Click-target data
......

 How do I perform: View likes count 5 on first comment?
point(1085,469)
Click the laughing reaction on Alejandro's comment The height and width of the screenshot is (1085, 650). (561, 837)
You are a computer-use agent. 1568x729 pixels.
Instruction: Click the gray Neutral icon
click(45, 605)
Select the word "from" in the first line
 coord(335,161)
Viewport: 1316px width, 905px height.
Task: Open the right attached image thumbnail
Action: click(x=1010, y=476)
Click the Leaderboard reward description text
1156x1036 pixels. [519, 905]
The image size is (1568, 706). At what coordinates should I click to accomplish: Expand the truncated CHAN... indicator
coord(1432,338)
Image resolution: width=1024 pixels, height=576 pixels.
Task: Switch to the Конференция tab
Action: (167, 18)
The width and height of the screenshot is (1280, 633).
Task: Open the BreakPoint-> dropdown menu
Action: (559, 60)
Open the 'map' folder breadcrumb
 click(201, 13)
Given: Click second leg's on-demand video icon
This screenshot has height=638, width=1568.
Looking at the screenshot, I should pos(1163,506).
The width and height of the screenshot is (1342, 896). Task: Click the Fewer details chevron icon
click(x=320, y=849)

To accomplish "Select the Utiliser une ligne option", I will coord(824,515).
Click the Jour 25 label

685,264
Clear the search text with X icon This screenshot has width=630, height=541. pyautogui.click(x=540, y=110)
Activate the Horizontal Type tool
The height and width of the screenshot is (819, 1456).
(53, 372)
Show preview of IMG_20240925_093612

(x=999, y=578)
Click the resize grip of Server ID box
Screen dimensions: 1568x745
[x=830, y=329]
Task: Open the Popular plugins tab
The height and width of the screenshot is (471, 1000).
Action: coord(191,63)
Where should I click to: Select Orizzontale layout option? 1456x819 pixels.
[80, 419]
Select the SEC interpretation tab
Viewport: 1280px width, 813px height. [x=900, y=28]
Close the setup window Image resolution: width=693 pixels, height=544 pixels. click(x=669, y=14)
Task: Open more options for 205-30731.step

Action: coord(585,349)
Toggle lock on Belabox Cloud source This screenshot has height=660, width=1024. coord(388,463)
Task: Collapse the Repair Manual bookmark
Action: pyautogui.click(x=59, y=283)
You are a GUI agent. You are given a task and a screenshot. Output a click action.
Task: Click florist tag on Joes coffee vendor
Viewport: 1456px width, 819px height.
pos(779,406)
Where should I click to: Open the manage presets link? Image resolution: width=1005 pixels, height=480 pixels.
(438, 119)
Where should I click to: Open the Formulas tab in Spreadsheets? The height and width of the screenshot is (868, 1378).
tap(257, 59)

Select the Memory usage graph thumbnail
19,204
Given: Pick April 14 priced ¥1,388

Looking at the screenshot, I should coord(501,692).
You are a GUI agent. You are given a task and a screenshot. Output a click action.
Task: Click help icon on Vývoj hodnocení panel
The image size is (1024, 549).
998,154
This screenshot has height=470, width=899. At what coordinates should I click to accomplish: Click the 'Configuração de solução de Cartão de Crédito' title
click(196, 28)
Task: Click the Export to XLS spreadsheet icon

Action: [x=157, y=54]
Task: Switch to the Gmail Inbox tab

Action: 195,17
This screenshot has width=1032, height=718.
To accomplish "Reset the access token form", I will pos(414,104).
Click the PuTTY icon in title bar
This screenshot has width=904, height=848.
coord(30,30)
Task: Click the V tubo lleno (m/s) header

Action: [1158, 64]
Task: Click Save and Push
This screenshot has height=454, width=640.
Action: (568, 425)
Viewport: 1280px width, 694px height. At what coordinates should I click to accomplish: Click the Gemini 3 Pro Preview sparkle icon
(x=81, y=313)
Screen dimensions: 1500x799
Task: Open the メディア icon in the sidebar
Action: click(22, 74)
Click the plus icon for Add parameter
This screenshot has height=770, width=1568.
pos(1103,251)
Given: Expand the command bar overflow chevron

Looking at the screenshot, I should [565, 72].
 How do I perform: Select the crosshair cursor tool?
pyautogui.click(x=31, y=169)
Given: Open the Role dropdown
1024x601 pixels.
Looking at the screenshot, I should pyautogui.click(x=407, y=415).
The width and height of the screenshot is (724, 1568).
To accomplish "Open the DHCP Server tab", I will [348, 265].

......

Write out all of the data above again, swapping "Popular plugins" for "Installed plugins" and keeping everything else the same.

 How do I perform: View likes count 5 on first comment?
point(1085,469)
Click the laughing reaction on Alejandro's comment The height and width of the screenshot is (1085, 650). (561, 837)
You are a computer-use agent. 1568x729 pixels.
Instruction: Click the gray Neutral icon
click(45, 605)
Select the word "from" in the first line
 coord(335,161)
Viewport: 1316px width, 905px height.
Task: Open the right attached image thumbnail
Action: click(x=1010, y=476)
Click the Leaderboard reward description text
1156x1036 pixels. [519, 905]
The image size is (1568, 706). At what coordinates should I click to accomplish: Expand the truncated CHAN... indicator
coord(1432,338)
Image resolution: width=1024 pixels, height=576 pixels.
Task: Switch to the Конференция tab
Action: (167, 18)
The width and height of the screenshot is (1280, 633).
Task: Open the BreakPoint-> dropdown menu
Action: (559, 60)
Open the 'map' folder breadcrumb
 click(201, 13)
Given: Click second leg's on-demand video icon
This screenshot has height=638, width=1568.
Looking at the screenshot, I should pos(1163,506).
The width and height of the screenshot is (1342, 896). Task: Click the Fewer details chevron icon
click(x=320, y=849)

To accomplish "Select the Utiliser une ligne option", I will coord(824,515).
Click the Jour 25 label

685,264
Clear the search text with X icon This screenshot has width=630, height=541. pyautogui.click(x=540, y=110)
Activate the Horizontal Type tool
The height and width of the screenshot is (819, 1456).
(53, 372)
Show preview of IMG_20240925_093612

(x=999, y=578)
Click the resize grip of Server ID box
Screen dimensions: 1568x745
[x=830, y=329]
Task: Open the Installed plugins tab
The height and width of the screenshot is (471, 1000).
Action: coord(191,63)
Where should I click to: Select Orizzontale layout option? 1456x819 pixels.
[80, 419]
Select the SEC interpretation tab
Viewport: 1280px width, 813px height. [x=900, y=28]
Close the setup window Image resolution: width=693 pixels, height=544 pixels. click(x=669, y=14)
Task: Open more options for 205-30731.step

Action: coord(585,349)
Toggle lock on Belabox Cloud source This screenshot has height=660, width=1024. coord(388,463)
Task: Collapse the Repair Manual bookmark
Action: pyautogui.click(x=59, y=283)
You are a GUI agent. You are given a task and a screenshot. Output a click action.
Task: Click florist tag on Joes coffee vendor
Viewport: 1456px width, 819px height.
pos(779,406)
Where should I click to: Open the manage presets link? Image resolution: width=1005 pixels, height=480 pixels.
(438, 119)
Where should I click to: Open the Formulas tab in Spreadsheets? The height and width of the screenshot is (868, 1378).
tap(257, 59)

Select the Memory usage graph thumbnail
19,204
Given: Pick April 14 priced ¥1,388

Looking at the screenshot, I should coord(501,692).
You are a GUI agent. You are given a task and a screenshot. Output a click action.
Task: Click help icon on Vývoj hodnocení panel
The image size is (1024, 549).
998,154
This screenshot has height=470, width=899. At what coordinates should I click to accomplish: Click the 'Configuração de solução de Cartão de Crédito' title
click(196, 28)
Task: Click the Export to XLS spreadsheet icon

Action: [x=157, y=54]
Task: Switch to the Gmail Inbox tab

Action: 195,17
This screenshot has width=1032, height=718.
To accomplish "Reset the access token form", I will pos(414,104).
Click the PuTTY icon in title bar
This screenshot has width=904, height=848.
coord(30,30)
Task: Click the V tubo lleno (m/s) header

Action: [1158, 64]
Task: Click Save and Push
This screenshot has height=454, width=640.
Action: (568, 425)
Viewport: 1280px width, 694px height. At what coordinates should I click to accomplish: Click the Gemini 3 Pro Preview sparkle icon
(x=81, y=313)
Screen dimensions: 1500x799
Task: Open the メディア icon in the sidebar
Action: click(22, 74)
Click the plus icon for Add parameter
This screenshot has height=770, width=1568.
pos(1103,251)
Given: Expand the command bar overflow chevron

Looking at the screenshot, I should [565, 72].
 How do I perform: Select the crosshair cursor tool?
pyautogui.click(x=31, y=169)
Given: Open the Role dropdown
1024x601 pixels.
Looking at the screenshot, I should pyautogui.click(x=407, y=415).
The width and height of the screenshot is (724, 1568).
To accomplish "Open the DHCP Server tab", I will [348, 265].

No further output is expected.